All of the data should be restated word for word, with the pictures omitted.

--- PROVIDED DATA Enclosed Below ---

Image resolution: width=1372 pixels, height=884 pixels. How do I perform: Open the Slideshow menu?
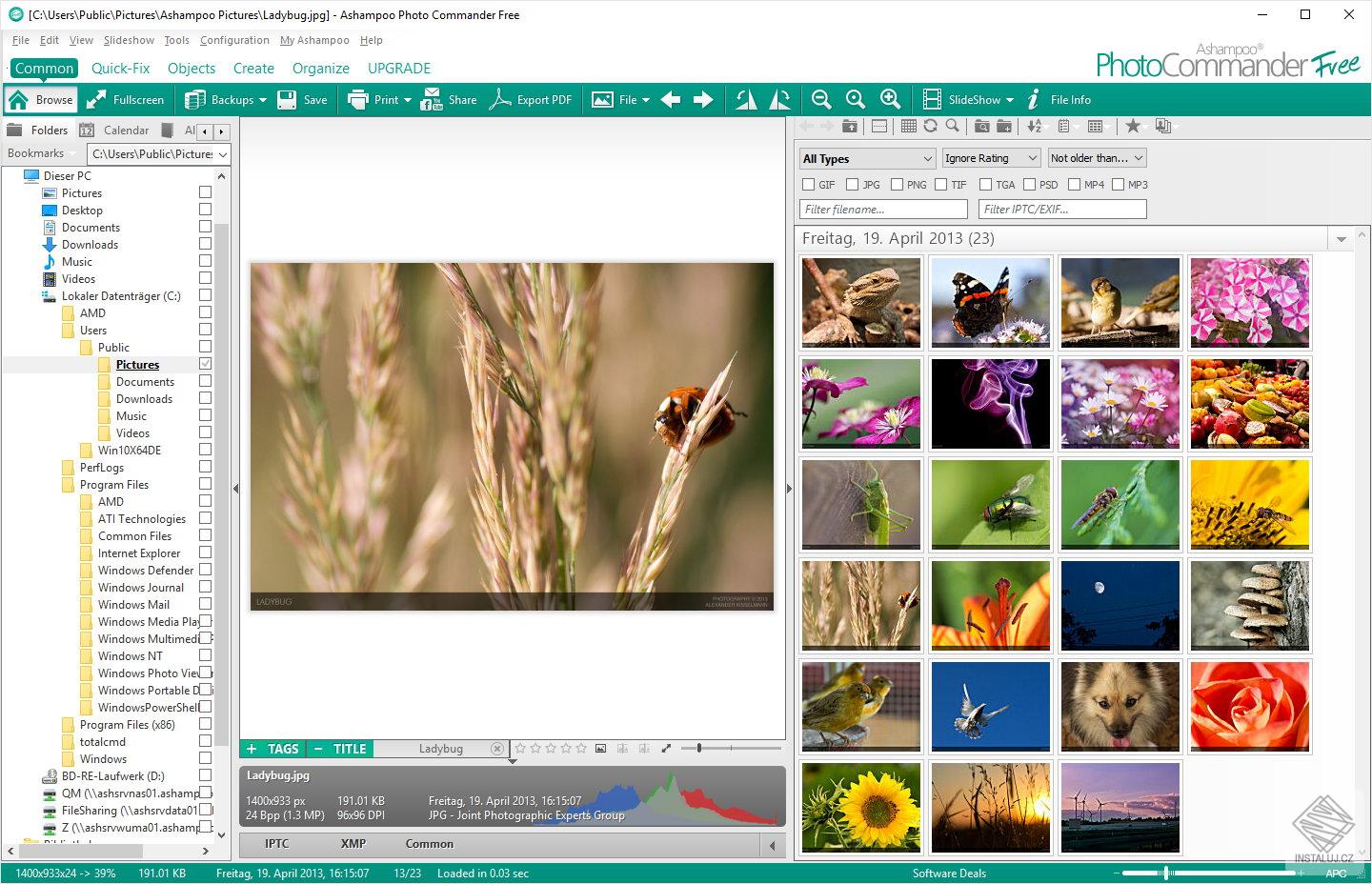click(129, 40)
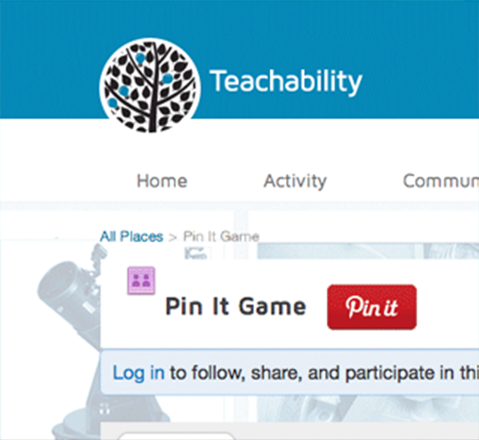Open the Community navigation item
Screen dimensions: 479x440
441,181
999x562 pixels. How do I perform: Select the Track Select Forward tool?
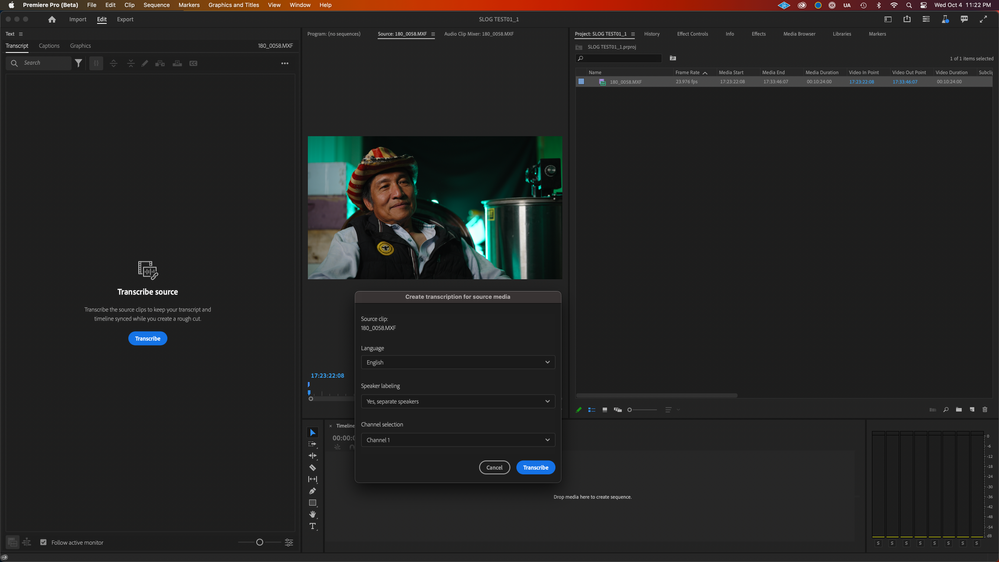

--- End of Enclosed PROVIDED DATA ---

## FINAL ANSWER
Image resolution: width=1372 pixels, height=884 pixels. How do I perform: Open the Slideshow menu?
click(129, 40)
Open the Community navigation item
Screen dimensions: 479x440
441,181
999x562 pixels. How do I perform: Select the Track Select Forward tool?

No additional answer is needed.